February 28, 2020 | The Big Ding

A best-selling Canadian author of 14 books on economic trends, real estate, the financial crisis, personal finance strategies, taxation and politics. Nationally-known speaker and lecturer on macroeconomics, the housing market and investment techniques. He is a licensed Investment Advisor with a fee-based, no-commission Toronto-based practice serving clients across Canada.

This story has been told before here. But tough. Listen to it again.

My first market bloodbath was in October, thirty-three years ago. I was the hotshot, know-everything, financial-guru-editor-columnist at a large daily newspaper. In my office was a big metal box which spewed a continuous ribbon of newsprint covered with breaking news headlines, market data and bulletins. This Dow Jones terminal was the candy-ass of technology at the time. It even had a bell. When something awesome was happening, it dinged at me.

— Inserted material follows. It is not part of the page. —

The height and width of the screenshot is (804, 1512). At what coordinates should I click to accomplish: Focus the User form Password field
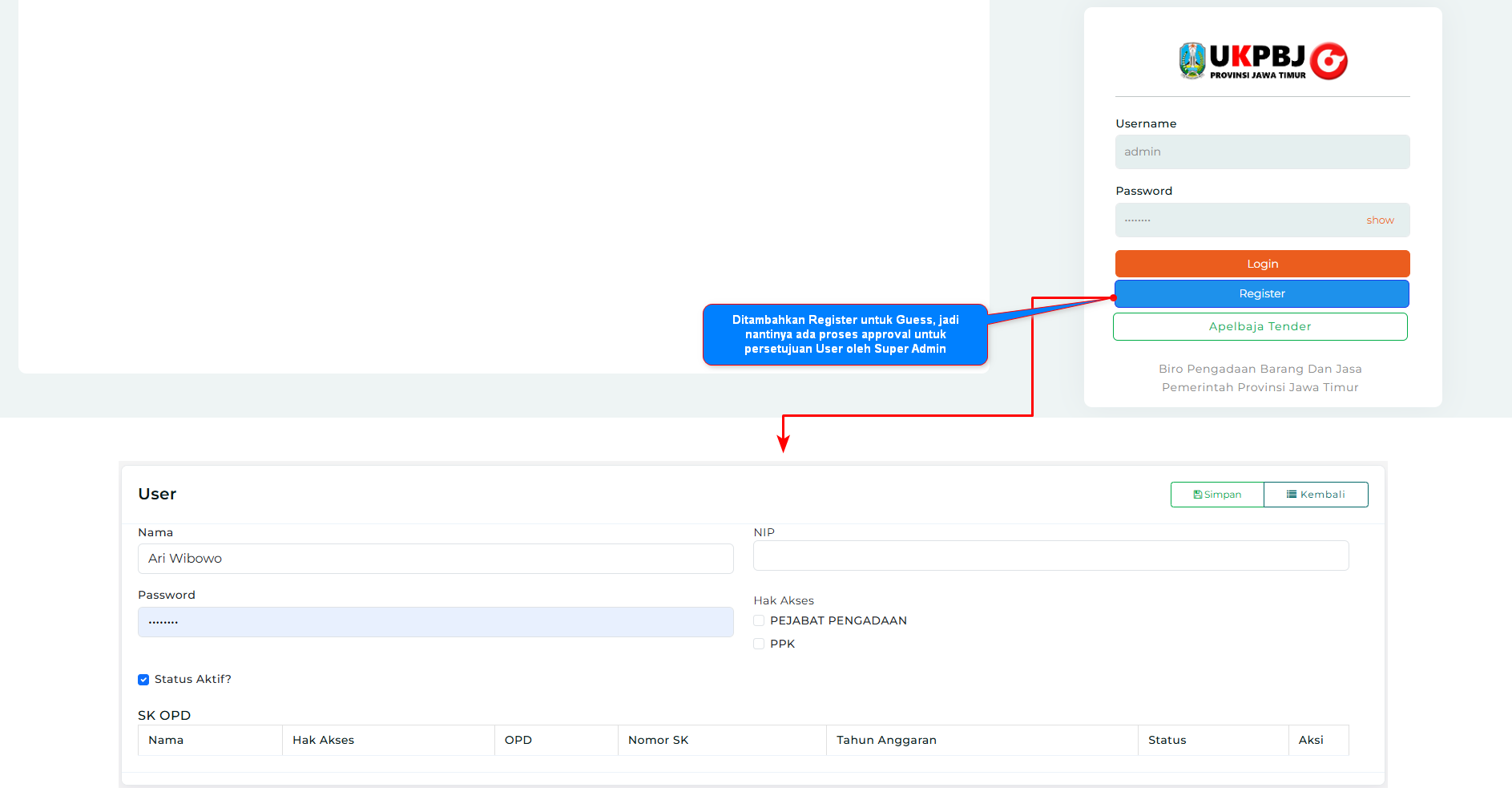(435, 622)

So the bell started in the morning and basically continued all day. Markets were free-falling and back then none of today’s trip mechanisms were in place. The selling was relentless and historic. By the time the trading ended Wall Street had shed 22.61%. In one session. That compares with the 3-4% declines this week, and an 11% drop in 1929.

Naturally I assumed life was ending. A new depression was coming. This was unparalleled. It was different this time.

The next day hundreds of thousands of readers were treated to pictures of bread lines, hollow-eyed vagrant children on flatbed trucks and an army of unemployed men. My words matched. They were alarmist, shallow, unhelpful and reeked of inexperience and lack of judgment.

I regret it still.

Needless to say, central banks moved in, flooded the economy with liquidity and markets rebounded. A few days later stocks jumped by more than 10% in a day – the 7th-best gain on record. Within a couple of months, investors had shrugged it all off.

So, when the dot-com bubble burst and tech stocks lost 80% of their value in 1999, I remembered that. It was on my mind during the Y2K panic. Also in the terrible days and market collapse surrounding Nine Eleven. Same with the 2008-9 housing-induced meltdown and financial plunge. Plus the US debt ceiling crisis in 2011. And now.

Through every one of these never-happened-before moments many folks got scared, sold things shedding value, retreated to cash and did so on the advice of panicked, inexperienced, unwise and incorrect voices. They missed the good days that followed, crystallizing losses and robbed themselves of wealth. Today it’s far worse. Social media has removed the professional, sober-second-thought media filter, allowing a torrent of conjecture, fear-mongering and falsehoods to wash over us all.

In every instance of market mayhem in my life, certain things have been true. People who act out of emotion get whacked. Those who ignore the end-of-days gloom around them come out okay. Those who dive in when other flee make out like bandits.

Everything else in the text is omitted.